The sound ricocheted around Canadian Tire Centre, a mass of screaming and exultation and relief. White towels waved overhead. It was perfection.
It was not just that the Ottawa Senators had prevailed 6-5 in double overtime against the New York Rangers in Game 2 of their Eastern Conference Second Round series. It was that he had done it.

Because Jean-Gabriel Pageau, more than any other member of the Senators, is theirs.
\[RELATED: Complete Rangers vs. Senators series coverage\]
He comes from across the river, in Gatineau, a player whose family is at hand for off days and game days, one who was raised there and played there in the Quebec Major Junior Hockey League, for the Gatineau Olympiques. He is steeped in this place. He belongs to them.
And now he had done the impossible. Or as near to the impossible as he could get.
Pageau, the undersized shutdown specialist who has earned the nickname 'Honey Badger,' had scored four goals, including a natural hat trick to finish the game. He scored the goal that brought the Senators within one, the goal that tied the game with 1:02 left in the third period, and the game-winner at 2:54 of double overtime.

He had vanquished the Rangers and goaltender Henrik Lundqvist, putting the Senators up 2-0 in the best-of-7 series, sending them to Game 3 at Madison Square Garden on Tuesday (7 p.m. ET; NBCSN, CBC, TVA Sports) with a commanding lead.
So, of course he had come to the rink expecting this, right? He had felt some magic in his stick, confidence in his stride, ready for the day and the game and the opponent. He had felt ready. Right?
"Not really, actually. Three p.m. games are pretty hard," Pageau said. "I thought I eat too much before the game. I had two chicken parm."
Oh. OK.
Well, that seals that. Before Game 3, Senators coach Guy Boucher should be ordering in from Little Italy.
Barring that, it's not hard to see what's so likeable about Pageau, about his game and what he brings to the Senators and what he means to the team and for the team. It was easy for his teammates to smile when talking about him, and not just because of his otherworldly performance.
They genuinely seem to like him, to appreciate him, to root for him.
"He's a heart-and-soul guy of our team that plays hard night in, night out, doesn't matter what game it is in the regular season, you know that he's showing up, doing everything he can for his teammates," defenseman Dion Phaneuf said. "Just great to see him get rewarded by a four-goal game, overtime winner. It's a legendary game, and he deserves every bit of credit that he's getting and that he's going to get. What a performance by him."
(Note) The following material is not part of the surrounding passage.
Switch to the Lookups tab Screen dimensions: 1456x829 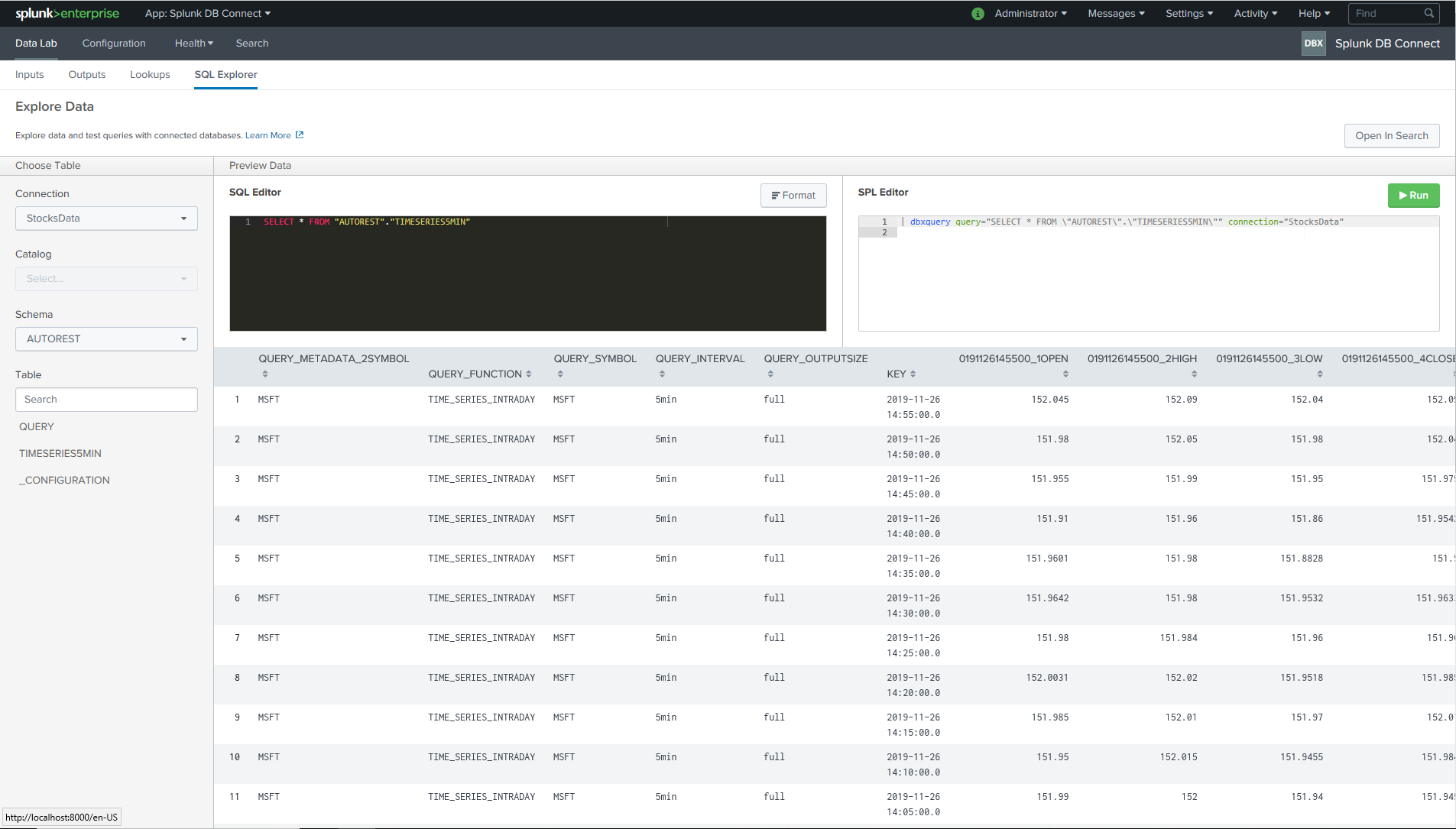pos(150,75)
Still, this was not new territory for Pageau. He had scored a hat trick in the Stanley Cup Playoffs on May 5, 2013, against the Montreal Canadiens, so seven of his nine playoff goals have come in two games.
He scored his first on Saturday at 13:59 of the first period, an unassisted goal that was set up from a turnover by Rangers defenseman Dan Girardi. His second happened much later, after it seemed like maybe the game was out of reach. It came with the Senators down by two goals, at 16:41 of the third on a tip of a Zack Smith shot. The third - which brought down all those hats - was also a tip, of a Kyle Turris shot with 62 seconds remaining before the series became 1-1.
And then there was the winner, when Pageau roofed a two-on-one chance over Lundqvist. Not that defenseman Erik Karlsson had Pageau pegged for that. As he said, "I thought his quota was full."
It wasn't.
"Four goals, that's absolutely sick," Boucher said. "It's not just four goals, it's the tying goal, it's the overtime one. But it couldn't happen to a better person. He's just so liked by his peers. A guy who plays at the NHL at that size (5-foot-10, 180), first of all, that's unbelievable, but to be able to do what he does every night, you have to respect the man, you've got to respect the player and everything he brings to the game and to our group.
"When you ask players who they want to play with, the No. 1 name that always comes is Pageau. It doesn't matter if it's an offensive player, a defensive player, that's always the name that comes up. Today was just one of these nights when you know why everybody wants to play with this guy. It's not just a big heart, it's not a lot of character. He's a good hockey player."
And so they were left singing, as the crowd in Ottawa is wont to do, "Pageau, Pageau, Pageau, Pageau," the Ole soccer chant cribbed and altered to celebrate their favorite son. They were left celebrating in a game that the players -- and the crowd -- perhaps didn't quite believe they deserved to win.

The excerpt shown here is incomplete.